Brian De Lima, Big Island. An attorney in private practice, De Lima will serve a two-year term.

Nancy Budd, Kauai. Also a private attorney, Budd is appointed for a one-year term.

Jim Williams, Oahu. Williams is the retired head of the state Employer-Union Benefits Trust. He will serve a three-year term.

Charlene Cuaresma, Oahu. Cuaresma, appointed to a two-year term, is associate director of the University of Hawaii at Manoa graduate professional access program.

Cheryl Lupenui, Oahu. Chief executive of the YWCA of Oahu, Lupenui is a one-year board appoinee.

Keith Amemiya, At-large. Amemiya is executive administrator of the University of Hawaii Board of Regents. The appointment is for one year of board service.

Kim Gennaula, At-large. Former news anchor Gennaula is now philanthropy director at Kapiolani Health Foundation.
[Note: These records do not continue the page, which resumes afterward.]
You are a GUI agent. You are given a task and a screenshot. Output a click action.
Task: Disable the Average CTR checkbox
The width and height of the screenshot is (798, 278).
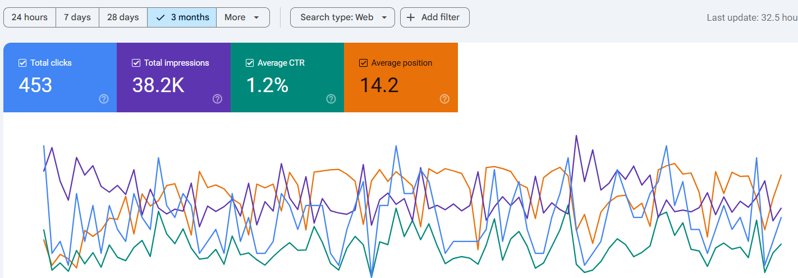[250, 63]
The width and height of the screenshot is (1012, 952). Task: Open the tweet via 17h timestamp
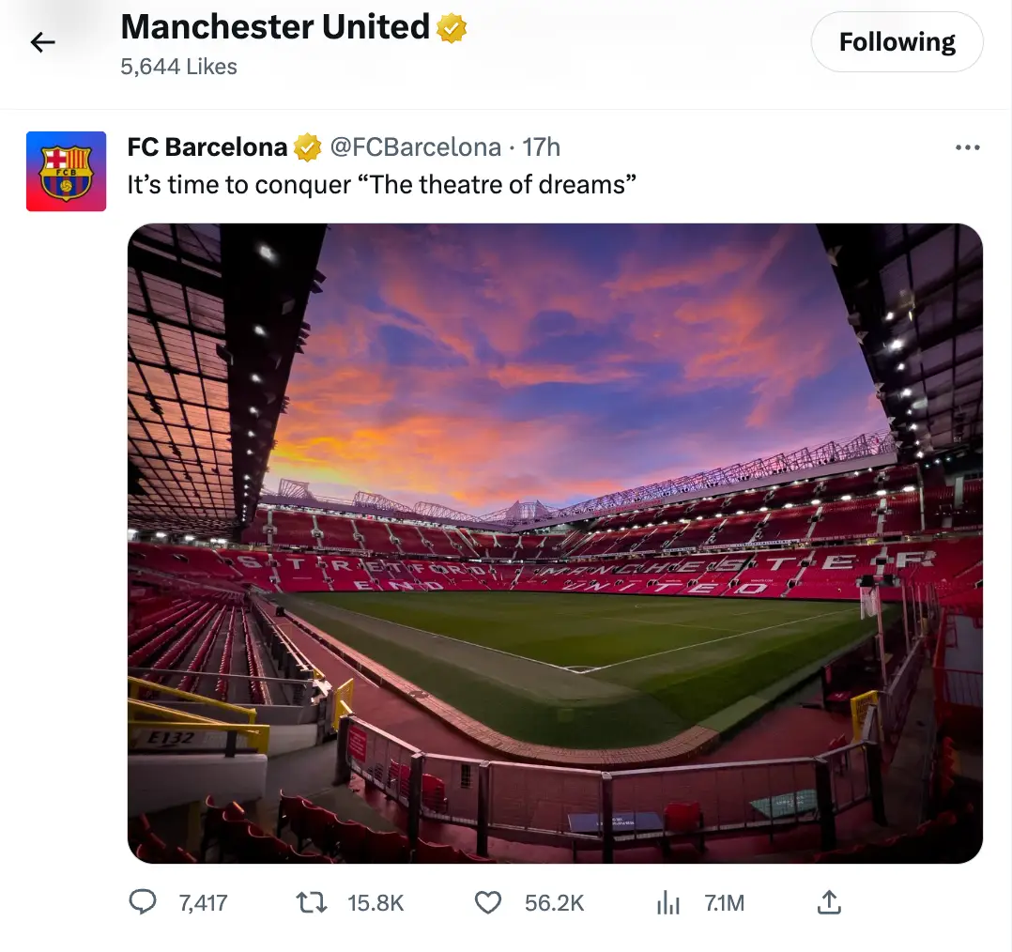(x=545, y=146)
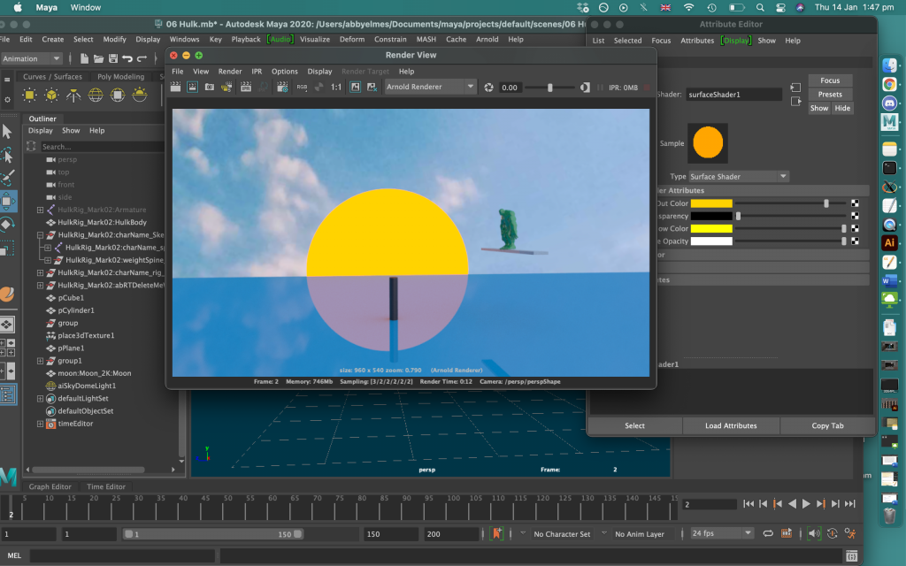The height and width of the screenshot is (566, 906).
Task: Open the 24 fps frame rate dropdown
Action: pyautogui.click(x=722, y=534)
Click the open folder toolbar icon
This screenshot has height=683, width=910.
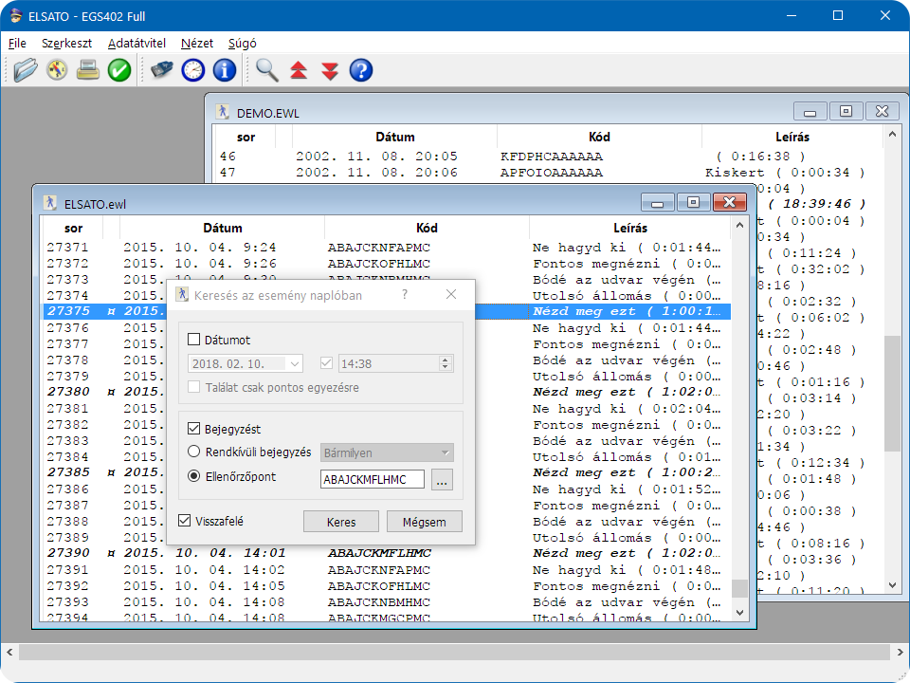[26, 70]
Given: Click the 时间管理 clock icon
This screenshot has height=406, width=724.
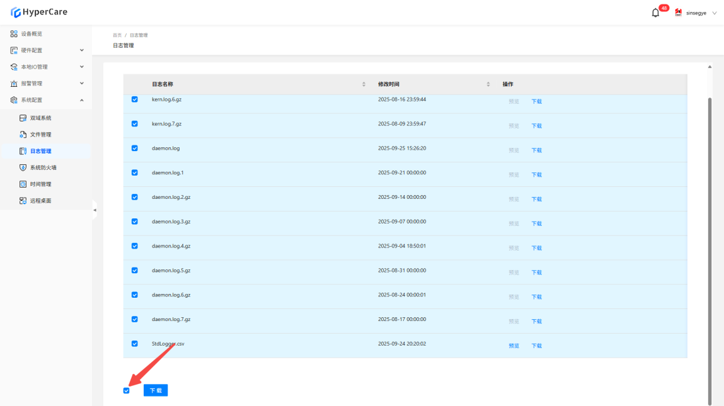Looking at the screenshot, I should pyautogui.click(x=23, y=184).
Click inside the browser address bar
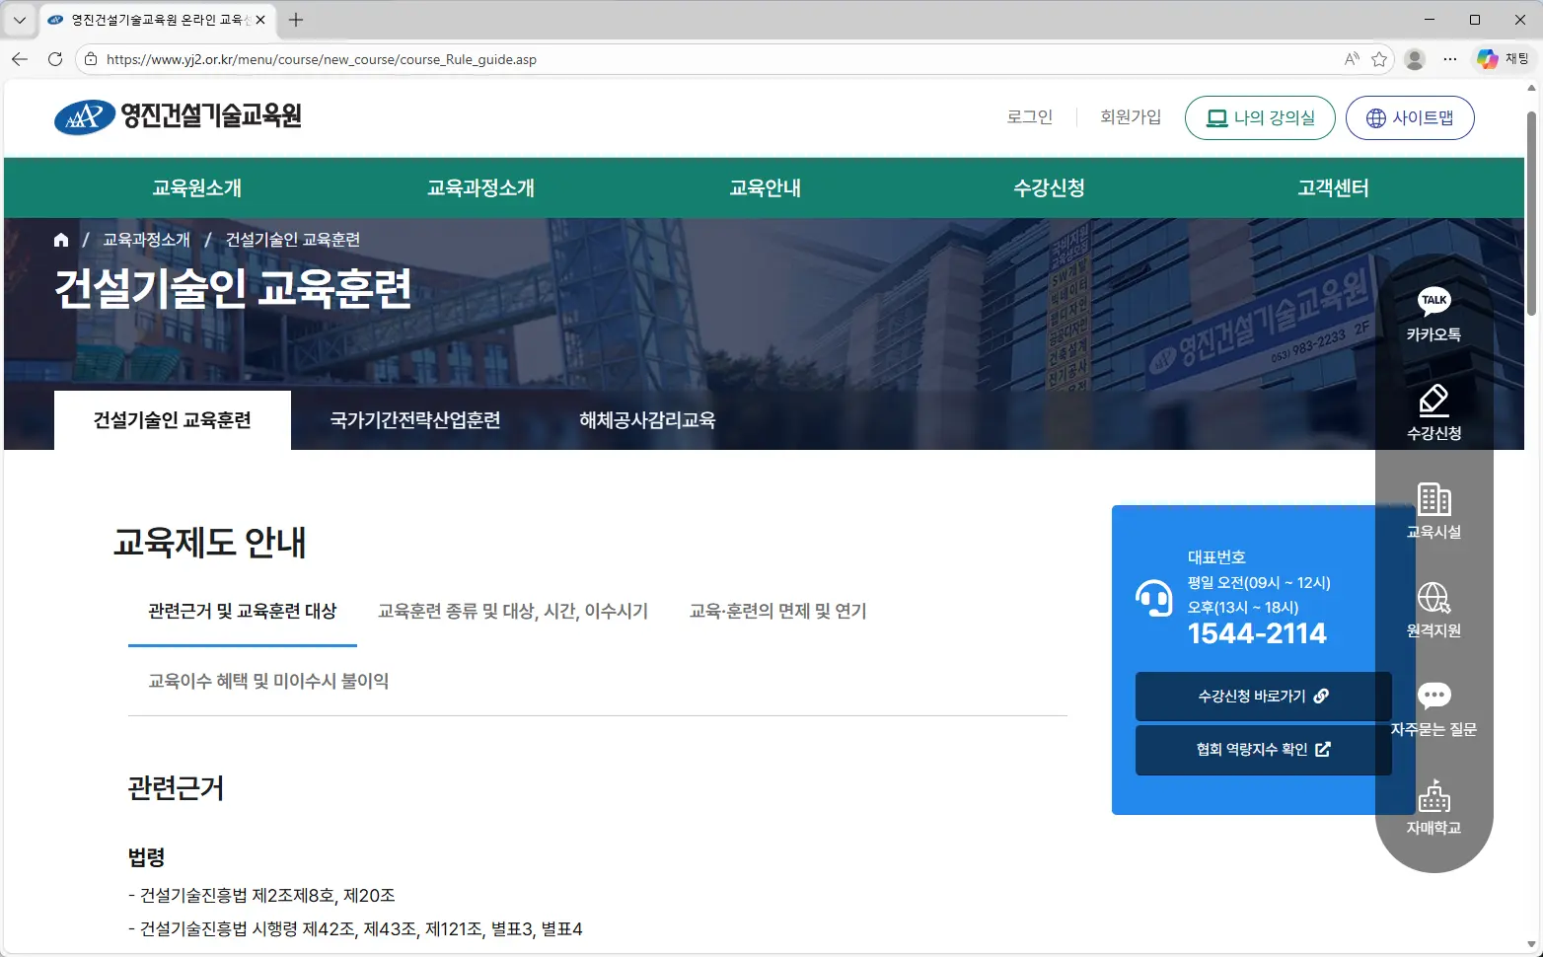 coord(691,59)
Two-year term.

Abercrombie said Horner’s appointment as board chairman will stand until the board organizes itself and adopts rules regarding the selection of a chairman.

The board oversees the $1.7 billion state Department of Education. Abercrombie said he does not foresee any attempt by the new board to replace current DOE Superintendant Kathryn Matayoshi.

“I wouldn’t rule anything out,” said Abercrombie, but added that he feels Matayoshi is “doing a great job.”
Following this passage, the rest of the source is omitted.